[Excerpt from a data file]
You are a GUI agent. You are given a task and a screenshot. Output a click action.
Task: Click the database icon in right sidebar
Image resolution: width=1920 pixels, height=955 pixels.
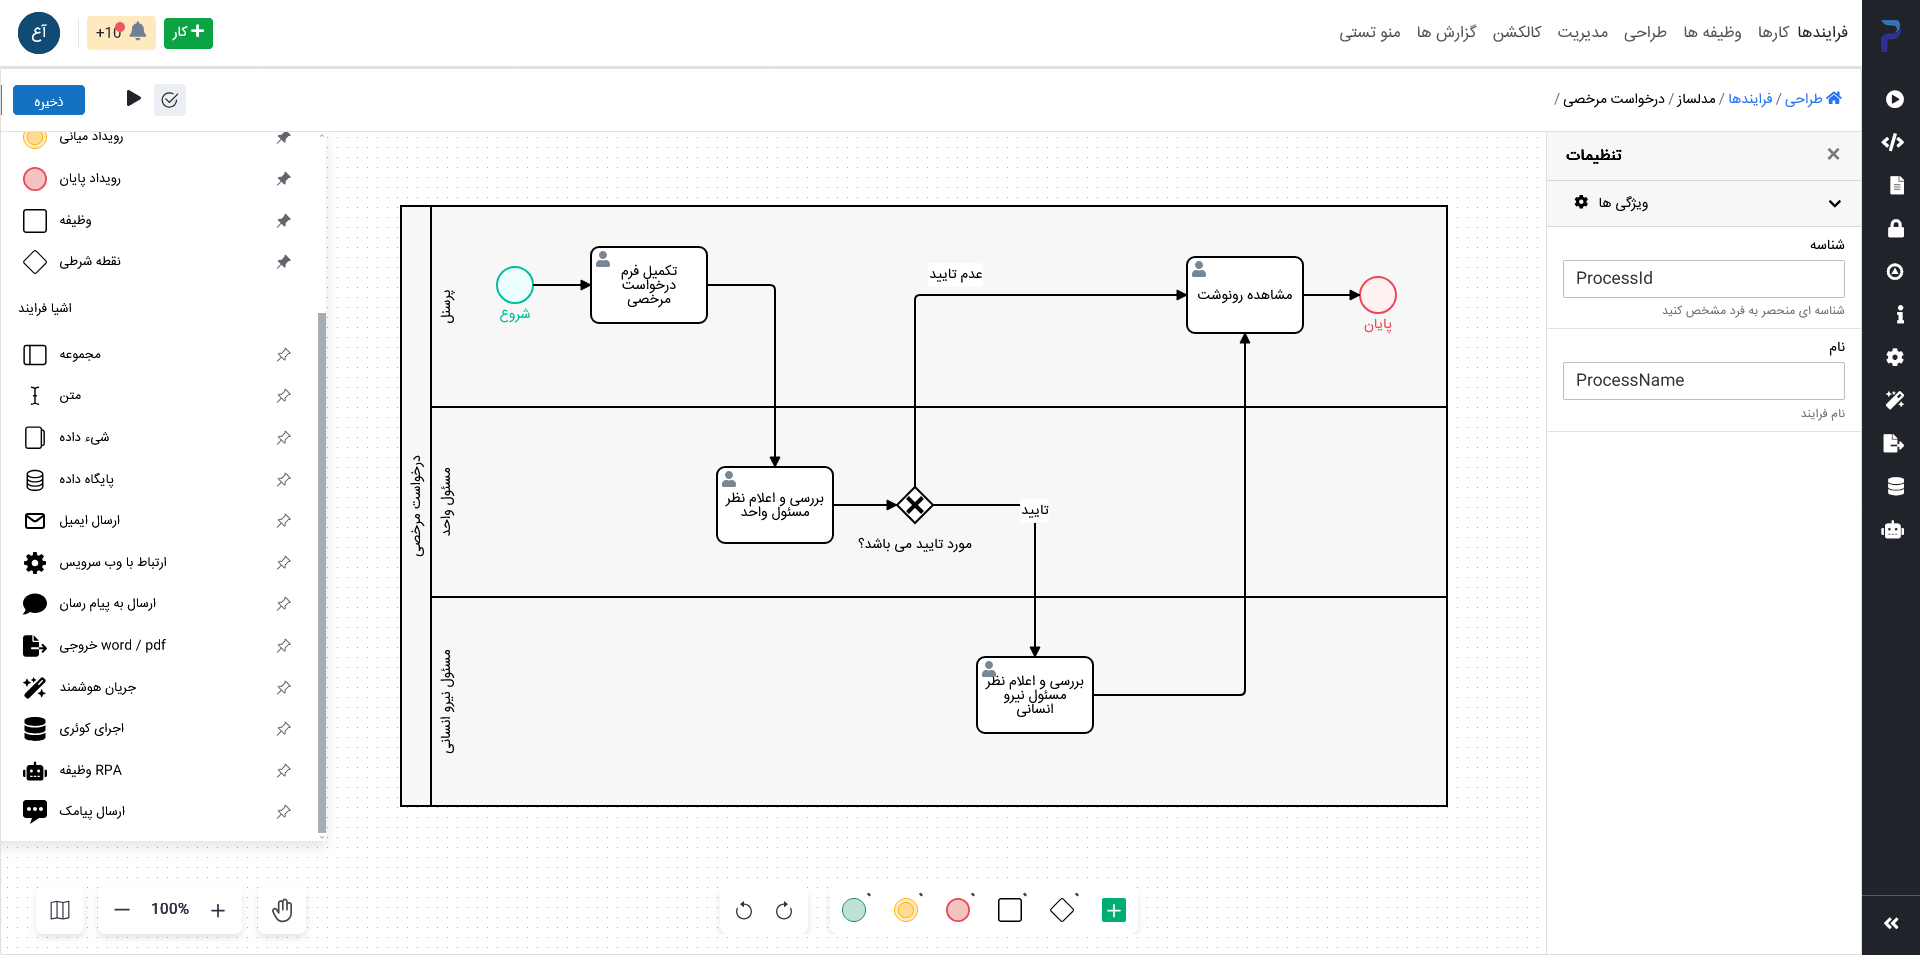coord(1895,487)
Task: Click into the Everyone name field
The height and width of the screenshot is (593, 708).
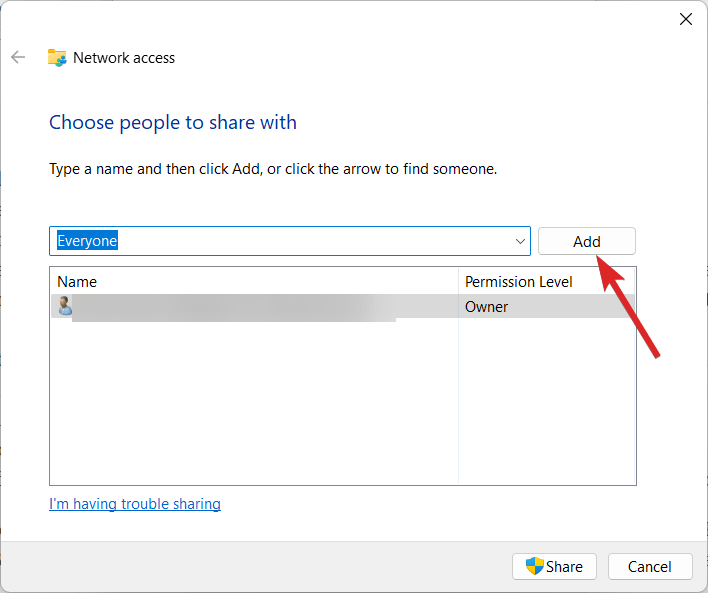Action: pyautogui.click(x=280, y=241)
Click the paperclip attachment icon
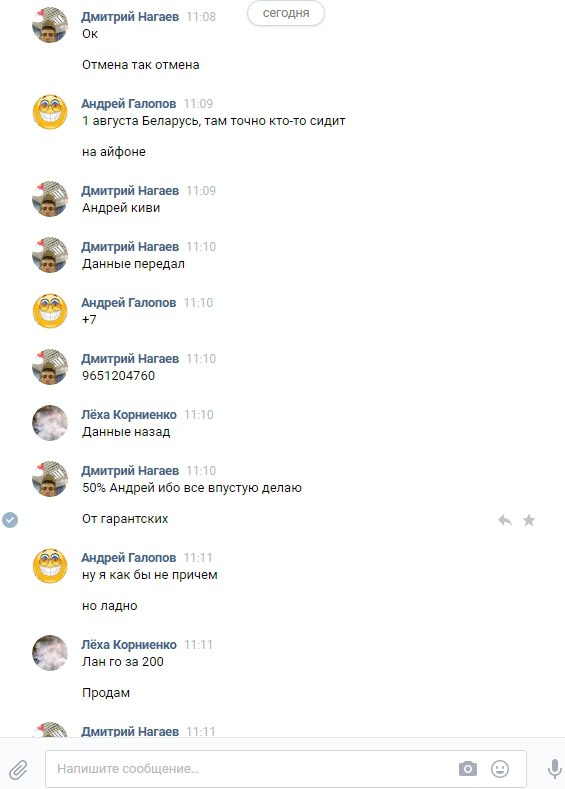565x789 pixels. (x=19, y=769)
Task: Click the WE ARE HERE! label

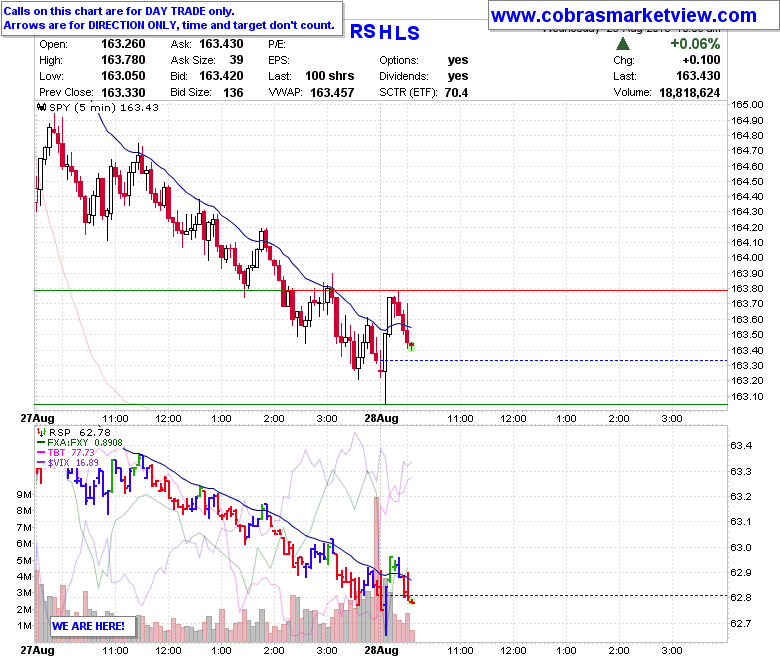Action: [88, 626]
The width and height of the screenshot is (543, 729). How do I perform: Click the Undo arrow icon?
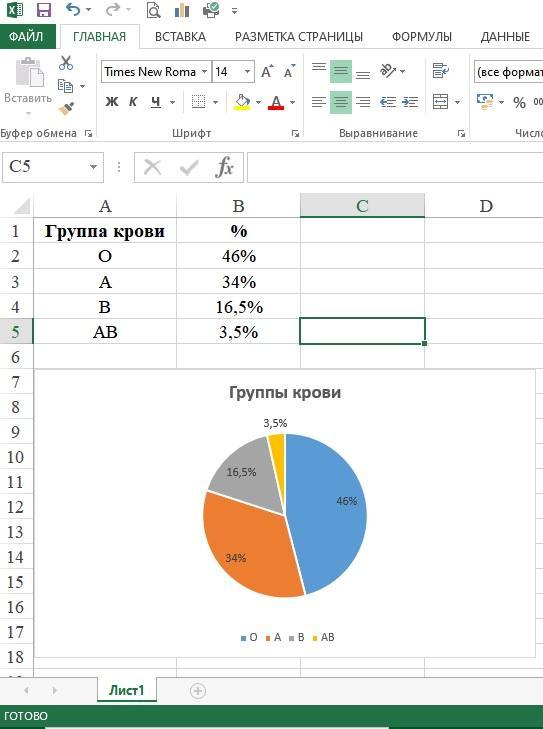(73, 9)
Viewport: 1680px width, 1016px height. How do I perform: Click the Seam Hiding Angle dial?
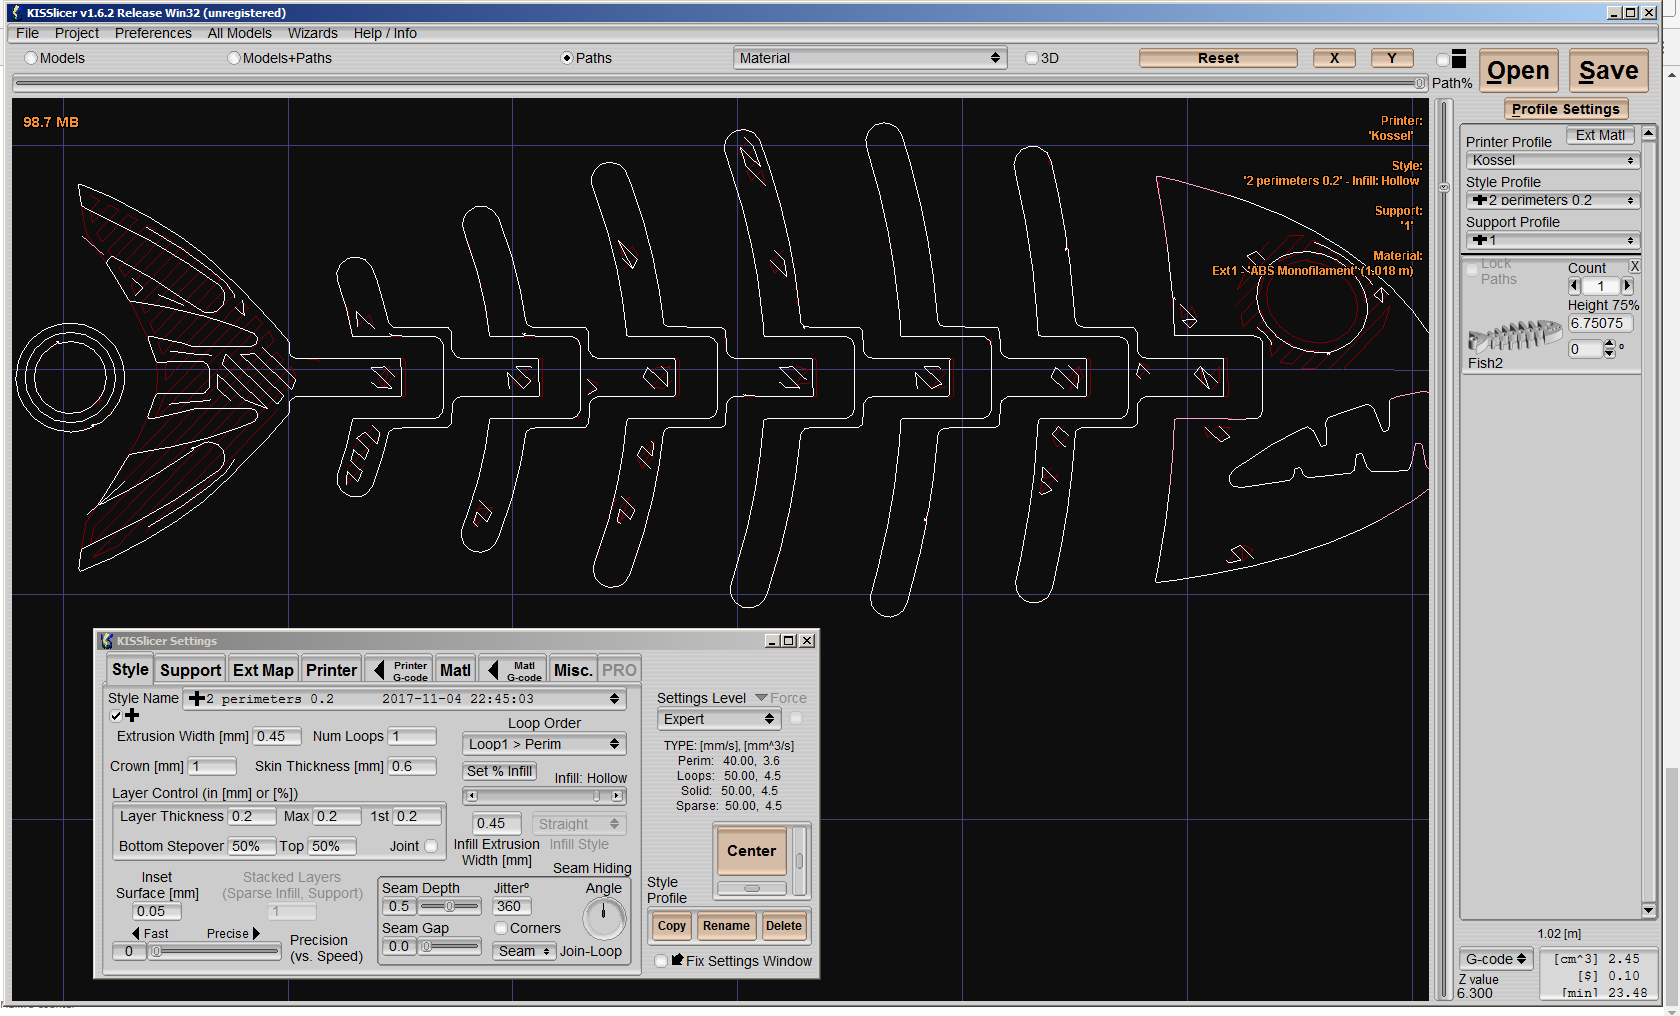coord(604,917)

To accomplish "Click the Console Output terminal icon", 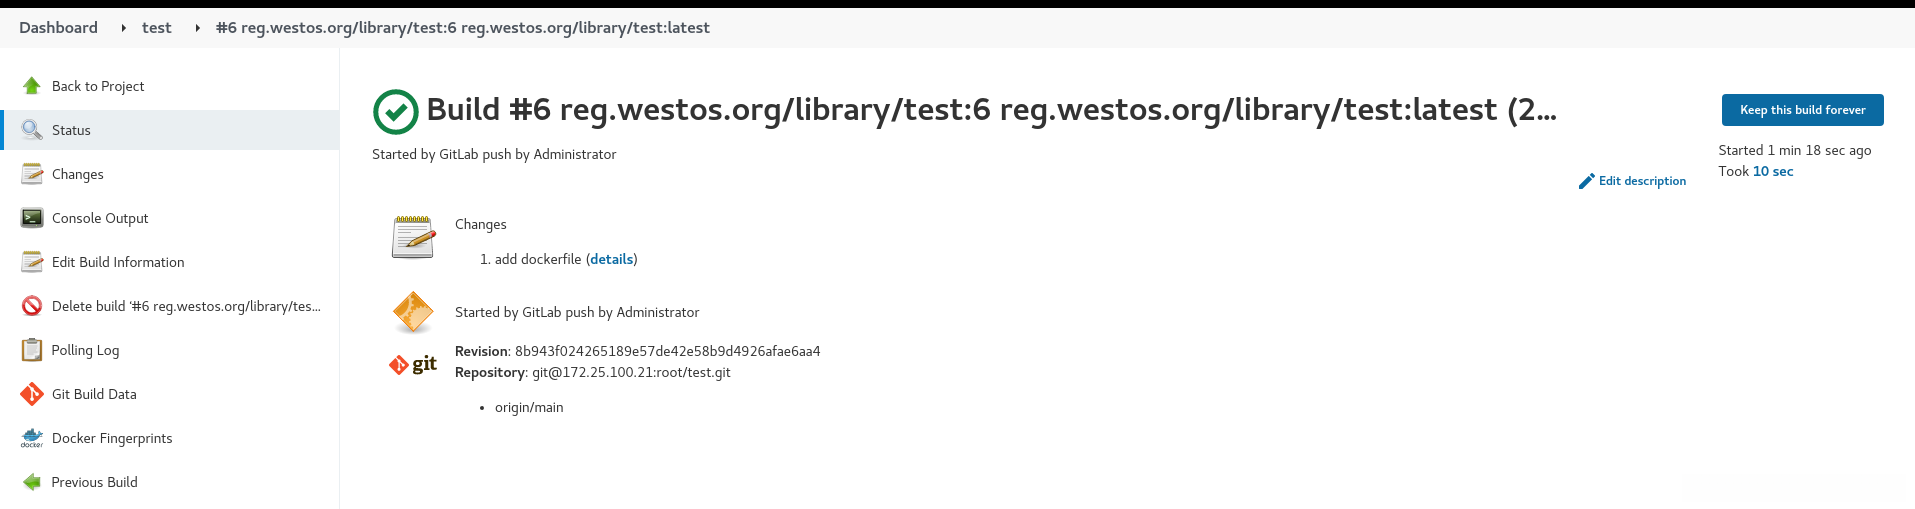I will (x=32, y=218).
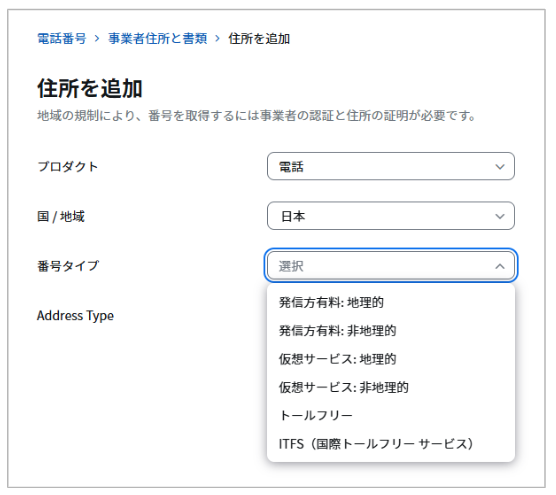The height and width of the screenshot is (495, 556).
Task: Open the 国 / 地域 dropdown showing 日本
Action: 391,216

GIVEN INSTRUCTION - Copy the lines of the listing from its start through the line containing "coord(1895,487)", inclusive, and swap "database" for "settings", leaving everything else unchanged. Leave the pictures out of your copy.

TASK SOLUTION -
You are a GUI agent. You are given a task and a screenshot. Output a click action.
Task: Click the settings icon in right sidebar
Image resolution: width=1920 pixels, height=955 pixels.
coord(1895,487)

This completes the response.